NEW YORK (GenomeWeb) – For about half the cost of creating and managing an in-house genomic sample bank, DNAsimple will match genetic researchers with donors from its growing database of potential research subjects.
The startup launched late last year and currently has 200 individuals in its custom-designed database who are willing to provide saliva samples for genetic research.
"Once [a profile] automatically matches a study, then we contact the donor and ship them a saliva collection kit," CEO Olivier Noel told GenomeWeb.
Collection kits are equipped to store samples for up to a few months, if needed, which allows DNAsimple to gather the samples and then ship them to customers, who in turn perform DNA extraction and downstream processing.
"We're not disease-specific and we don't have the bottleneck [research institutions] have in terms of storing samples" for long periods of time, Noel explained.
DNAsimple is currently actively recruiting donors and aims to provide a diverse pool to customers, but the database will include people with rare diseases as well.
The company is also using publicly available funding information from the National Institutes of Health to find potential customers.
So far, the firm has a short list of sample collection kits it uses for different types of projects, as "there are slight differences between kits [and] some projects might be a little more sensitive in terms of DNA yield," he said.
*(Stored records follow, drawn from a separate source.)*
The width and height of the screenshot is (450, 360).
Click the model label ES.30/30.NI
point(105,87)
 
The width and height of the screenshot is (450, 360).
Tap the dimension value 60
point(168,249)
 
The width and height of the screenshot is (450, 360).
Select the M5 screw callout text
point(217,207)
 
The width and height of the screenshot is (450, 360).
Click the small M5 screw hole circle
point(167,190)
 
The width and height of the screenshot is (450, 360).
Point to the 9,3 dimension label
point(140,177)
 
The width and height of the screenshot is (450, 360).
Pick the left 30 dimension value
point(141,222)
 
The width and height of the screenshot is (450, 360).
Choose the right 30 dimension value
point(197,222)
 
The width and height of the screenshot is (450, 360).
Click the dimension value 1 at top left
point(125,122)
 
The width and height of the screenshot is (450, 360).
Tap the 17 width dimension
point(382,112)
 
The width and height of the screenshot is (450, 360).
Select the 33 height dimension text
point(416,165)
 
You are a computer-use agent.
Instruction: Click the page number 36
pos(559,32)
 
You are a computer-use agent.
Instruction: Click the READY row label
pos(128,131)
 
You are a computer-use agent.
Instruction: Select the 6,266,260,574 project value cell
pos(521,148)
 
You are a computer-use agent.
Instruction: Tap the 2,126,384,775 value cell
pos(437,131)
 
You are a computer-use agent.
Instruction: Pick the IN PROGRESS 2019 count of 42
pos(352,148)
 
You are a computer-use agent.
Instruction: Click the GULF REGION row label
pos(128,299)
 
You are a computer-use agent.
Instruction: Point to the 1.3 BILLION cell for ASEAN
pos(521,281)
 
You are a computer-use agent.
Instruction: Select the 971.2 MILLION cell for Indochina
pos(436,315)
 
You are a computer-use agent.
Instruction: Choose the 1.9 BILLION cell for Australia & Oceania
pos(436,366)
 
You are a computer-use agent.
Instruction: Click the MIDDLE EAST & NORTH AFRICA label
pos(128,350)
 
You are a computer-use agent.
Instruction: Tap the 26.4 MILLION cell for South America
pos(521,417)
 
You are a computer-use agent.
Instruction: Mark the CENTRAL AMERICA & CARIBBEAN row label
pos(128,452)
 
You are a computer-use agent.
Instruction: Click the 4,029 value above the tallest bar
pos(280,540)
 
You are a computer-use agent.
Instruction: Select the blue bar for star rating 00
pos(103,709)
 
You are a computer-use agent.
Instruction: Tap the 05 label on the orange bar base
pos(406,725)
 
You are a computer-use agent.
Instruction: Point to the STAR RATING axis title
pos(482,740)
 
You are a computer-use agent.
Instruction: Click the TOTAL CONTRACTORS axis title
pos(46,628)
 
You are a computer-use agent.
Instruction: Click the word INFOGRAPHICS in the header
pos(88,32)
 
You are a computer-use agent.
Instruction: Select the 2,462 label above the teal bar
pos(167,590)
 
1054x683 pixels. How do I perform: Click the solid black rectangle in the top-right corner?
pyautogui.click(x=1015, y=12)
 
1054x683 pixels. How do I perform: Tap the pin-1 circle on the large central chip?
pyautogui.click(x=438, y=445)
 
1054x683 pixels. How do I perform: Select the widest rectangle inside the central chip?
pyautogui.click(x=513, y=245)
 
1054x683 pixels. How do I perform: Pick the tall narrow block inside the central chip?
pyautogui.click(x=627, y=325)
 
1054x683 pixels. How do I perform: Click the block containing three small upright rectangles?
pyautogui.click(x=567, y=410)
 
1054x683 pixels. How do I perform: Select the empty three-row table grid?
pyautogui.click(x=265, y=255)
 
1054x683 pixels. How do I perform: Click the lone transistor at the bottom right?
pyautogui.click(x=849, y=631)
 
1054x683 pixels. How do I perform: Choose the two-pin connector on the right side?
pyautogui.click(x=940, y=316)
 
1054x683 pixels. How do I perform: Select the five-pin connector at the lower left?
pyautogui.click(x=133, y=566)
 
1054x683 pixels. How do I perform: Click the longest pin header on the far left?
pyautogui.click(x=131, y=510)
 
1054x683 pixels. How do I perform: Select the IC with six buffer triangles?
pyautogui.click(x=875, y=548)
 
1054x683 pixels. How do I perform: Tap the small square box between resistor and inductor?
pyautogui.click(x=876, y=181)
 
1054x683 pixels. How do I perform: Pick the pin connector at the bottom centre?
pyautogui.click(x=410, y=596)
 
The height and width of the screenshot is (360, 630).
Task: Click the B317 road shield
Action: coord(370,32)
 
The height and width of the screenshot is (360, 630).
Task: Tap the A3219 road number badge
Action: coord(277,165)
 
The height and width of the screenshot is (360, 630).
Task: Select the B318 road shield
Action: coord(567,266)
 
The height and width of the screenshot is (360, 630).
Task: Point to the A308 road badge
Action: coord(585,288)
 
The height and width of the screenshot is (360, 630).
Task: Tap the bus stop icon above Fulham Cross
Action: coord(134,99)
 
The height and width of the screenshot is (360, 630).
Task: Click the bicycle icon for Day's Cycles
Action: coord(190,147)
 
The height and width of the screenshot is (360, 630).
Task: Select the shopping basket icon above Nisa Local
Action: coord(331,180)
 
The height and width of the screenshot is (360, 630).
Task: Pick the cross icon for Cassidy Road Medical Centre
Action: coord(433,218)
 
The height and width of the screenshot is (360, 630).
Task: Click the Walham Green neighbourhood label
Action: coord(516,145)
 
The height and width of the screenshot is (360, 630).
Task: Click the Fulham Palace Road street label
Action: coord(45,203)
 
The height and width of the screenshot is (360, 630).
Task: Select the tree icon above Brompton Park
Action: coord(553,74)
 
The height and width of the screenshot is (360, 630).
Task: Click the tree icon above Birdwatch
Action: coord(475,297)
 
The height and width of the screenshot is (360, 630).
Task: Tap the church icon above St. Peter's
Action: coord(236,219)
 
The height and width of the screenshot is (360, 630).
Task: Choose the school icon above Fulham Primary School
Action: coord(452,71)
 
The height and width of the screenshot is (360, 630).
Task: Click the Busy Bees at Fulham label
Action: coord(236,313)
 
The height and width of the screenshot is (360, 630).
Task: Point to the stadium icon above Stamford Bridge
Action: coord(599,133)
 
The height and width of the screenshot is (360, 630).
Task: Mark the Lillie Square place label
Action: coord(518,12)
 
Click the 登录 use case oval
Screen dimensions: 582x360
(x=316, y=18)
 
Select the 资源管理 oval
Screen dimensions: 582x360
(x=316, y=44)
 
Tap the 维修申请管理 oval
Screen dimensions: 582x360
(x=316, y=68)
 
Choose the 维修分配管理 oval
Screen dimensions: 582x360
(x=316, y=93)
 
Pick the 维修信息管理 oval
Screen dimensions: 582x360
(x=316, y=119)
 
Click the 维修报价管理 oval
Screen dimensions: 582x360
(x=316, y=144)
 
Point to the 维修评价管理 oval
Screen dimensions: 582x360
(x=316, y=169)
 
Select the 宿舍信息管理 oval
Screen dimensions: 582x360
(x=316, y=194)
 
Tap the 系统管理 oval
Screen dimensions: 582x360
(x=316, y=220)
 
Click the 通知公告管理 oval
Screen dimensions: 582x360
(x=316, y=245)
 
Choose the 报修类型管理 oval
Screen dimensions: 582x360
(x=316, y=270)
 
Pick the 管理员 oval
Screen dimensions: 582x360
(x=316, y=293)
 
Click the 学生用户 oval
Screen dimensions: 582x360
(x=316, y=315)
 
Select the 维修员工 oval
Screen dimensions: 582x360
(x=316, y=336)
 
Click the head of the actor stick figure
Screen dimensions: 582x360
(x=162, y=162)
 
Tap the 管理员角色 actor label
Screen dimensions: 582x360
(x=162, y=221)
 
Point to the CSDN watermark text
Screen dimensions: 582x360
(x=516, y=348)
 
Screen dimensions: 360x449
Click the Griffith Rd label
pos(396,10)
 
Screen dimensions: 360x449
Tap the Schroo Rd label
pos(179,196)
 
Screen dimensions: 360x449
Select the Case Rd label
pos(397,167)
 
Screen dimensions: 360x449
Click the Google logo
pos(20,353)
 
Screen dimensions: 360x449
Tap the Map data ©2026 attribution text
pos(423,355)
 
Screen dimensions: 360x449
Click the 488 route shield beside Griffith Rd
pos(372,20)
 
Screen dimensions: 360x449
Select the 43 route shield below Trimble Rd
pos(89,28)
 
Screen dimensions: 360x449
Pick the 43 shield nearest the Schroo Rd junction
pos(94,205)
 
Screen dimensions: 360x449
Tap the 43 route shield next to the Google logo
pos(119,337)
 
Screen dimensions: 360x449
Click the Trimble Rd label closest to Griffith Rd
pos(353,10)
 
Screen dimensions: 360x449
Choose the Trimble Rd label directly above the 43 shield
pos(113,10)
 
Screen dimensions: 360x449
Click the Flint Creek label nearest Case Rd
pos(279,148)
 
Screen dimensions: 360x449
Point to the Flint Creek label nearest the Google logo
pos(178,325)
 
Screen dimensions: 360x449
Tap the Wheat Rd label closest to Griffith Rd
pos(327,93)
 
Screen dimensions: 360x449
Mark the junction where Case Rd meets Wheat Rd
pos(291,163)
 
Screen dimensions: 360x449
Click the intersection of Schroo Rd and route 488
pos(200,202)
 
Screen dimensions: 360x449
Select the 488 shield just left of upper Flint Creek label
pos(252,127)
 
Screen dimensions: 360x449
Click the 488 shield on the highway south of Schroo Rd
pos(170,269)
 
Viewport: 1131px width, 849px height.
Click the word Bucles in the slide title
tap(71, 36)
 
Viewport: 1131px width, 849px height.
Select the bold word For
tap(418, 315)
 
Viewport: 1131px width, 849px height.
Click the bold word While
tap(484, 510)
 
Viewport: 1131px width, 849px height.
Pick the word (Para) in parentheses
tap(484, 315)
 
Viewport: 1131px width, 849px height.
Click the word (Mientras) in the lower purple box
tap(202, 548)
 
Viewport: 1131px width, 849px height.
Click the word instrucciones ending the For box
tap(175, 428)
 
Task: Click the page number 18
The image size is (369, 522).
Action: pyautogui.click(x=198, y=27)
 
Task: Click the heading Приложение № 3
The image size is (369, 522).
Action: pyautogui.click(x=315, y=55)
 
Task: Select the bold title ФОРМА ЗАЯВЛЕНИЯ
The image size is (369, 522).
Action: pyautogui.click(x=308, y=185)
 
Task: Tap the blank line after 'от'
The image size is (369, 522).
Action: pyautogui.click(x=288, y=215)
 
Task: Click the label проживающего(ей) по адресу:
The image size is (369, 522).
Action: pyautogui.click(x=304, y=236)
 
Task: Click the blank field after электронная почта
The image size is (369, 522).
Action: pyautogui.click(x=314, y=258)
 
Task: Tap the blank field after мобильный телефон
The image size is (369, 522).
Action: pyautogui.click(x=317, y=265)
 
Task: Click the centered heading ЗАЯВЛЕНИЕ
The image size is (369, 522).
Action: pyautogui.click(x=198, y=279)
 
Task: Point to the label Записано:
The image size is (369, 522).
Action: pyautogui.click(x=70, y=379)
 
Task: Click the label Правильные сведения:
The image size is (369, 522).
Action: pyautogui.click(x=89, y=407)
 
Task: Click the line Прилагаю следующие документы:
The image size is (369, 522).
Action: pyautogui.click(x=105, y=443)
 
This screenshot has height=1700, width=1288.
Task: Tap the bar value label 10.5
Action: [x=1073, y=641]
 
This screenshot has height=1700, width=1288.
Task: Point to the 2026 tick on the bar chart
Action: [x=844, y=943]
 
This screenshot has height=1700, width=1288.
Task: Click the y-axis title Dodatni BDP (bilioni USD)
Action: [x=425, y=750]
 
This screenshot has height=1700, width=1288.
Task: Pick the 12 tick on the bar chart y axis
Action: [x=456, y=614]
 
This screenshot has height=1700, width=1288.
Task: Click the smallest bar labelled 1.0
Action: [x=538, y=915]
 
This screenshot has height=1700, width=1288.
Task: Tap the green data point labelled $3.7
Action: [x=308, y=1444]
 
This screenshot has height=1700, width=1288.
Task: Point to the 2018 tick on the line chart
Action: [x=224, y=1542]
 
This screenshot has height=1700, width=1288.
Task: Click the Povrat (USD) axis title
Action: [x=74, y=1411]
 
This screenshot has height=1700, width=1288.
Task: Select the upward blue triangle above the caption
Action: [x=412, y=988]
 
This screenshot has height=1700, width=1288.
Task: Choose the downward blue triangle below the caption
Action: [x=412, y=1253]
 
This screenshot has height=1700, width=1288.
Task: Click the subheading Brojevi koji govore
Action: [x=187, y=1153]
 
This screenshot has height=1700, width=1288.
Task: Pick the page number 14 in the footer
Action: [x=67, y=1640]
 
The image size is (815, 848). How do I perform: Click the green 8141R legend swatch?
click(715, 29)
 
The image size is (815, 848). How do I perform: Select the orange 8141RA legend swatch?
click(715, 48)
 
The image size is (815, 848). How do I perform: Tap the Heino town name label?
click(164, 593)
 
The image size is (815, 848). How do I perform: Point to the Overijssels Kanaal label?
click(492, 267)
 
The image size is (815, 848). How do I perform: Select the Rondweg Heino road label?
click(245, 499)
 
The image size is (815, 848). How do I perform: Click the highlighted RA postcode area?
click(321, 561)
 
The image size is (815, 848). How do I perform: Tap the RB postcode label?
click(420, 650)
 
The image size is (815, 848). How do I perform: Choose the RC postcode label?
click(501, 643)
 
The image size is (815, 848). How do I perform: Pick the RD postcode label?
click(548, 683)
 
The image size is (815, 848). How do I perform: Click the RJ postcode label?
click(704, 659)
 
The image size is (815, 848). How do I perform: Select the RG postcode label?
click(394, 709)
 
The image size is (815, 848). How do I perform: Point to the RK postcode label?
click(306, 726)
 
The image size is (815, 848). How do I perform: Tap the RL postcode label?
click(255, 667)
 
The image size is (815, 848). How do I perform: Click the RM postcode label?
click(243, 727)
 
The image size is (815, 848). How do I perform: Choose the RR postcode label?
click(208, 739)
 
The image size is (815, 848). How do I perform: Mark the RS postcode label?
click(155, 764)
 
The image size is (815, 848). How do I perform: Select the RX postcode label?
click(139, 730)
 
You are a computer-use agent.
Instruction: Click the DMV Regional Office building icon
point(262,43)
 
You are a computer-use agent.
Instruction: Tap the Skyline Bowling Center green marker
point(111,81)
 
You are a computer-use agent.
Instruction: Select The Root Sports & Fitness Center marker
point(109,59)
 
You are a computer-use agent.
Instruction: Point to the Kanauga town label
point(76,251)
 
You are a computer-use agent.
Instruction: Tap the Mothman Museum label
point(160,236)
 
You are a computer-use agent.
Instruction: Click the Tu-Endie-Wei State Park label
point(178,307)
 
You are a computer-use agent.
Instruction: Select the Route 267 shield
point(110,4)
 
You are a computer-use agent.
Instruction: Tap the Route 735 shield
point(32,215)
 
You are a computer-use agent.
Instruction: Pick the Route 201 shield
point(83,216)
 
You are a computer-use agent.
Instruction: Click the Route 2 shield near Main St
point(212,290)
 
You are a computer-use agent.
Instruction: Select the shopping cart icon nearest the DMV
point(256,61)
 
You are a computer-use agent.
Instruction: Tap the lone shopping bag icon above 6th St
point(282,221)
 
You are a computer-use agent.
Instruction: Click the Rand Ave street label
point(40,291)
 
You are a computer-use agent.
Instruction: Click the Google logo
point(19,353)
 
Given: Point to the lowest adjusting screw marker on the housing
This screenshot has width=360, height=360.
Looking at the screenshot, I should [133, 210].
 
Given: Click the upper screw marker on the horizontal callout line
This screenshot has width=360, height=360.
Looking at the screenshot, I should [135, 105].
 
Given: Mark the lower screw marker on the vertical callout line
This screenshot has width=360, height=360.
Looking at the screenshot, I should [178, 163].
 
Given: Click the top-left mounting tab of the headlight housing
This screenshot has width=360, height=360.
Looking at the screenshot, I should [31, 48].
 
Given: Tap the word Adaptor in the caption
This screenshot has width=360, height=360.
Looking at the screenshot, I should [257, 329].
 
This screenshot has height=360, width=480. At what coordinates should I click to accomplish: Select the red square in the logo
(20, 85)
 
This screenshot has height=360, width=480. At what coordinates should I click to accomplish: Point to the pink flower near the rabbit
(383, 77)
More efficient kits would lead to a slightly higher price per patient sample for customers.
The firm graduated from a Y Combinator fellowship in November and now has an office in Center City Philadelphia. In addition to running the company, Noel and COO Tarik Salameh are MD/PhD students at Penn State University, where Noel studies biochemistry and molecular genetics, and Salameh studies bioinformatics and computational genetics. A third cofounder, CTO Jeff Conway, is a computer scientist with expertise in algorithms and artificial intelligence.
In addition to Y Combinator startup funds, the firm has been self-funded, and will pursue seed funding in the near future, Noel said.
Noel and co-founder Salameh had previously worked in personalized medicine research, and part of their inspiration to start the company stemmed from their experience in consenting volunteers and gathering up cohorts of extracted DNA samples.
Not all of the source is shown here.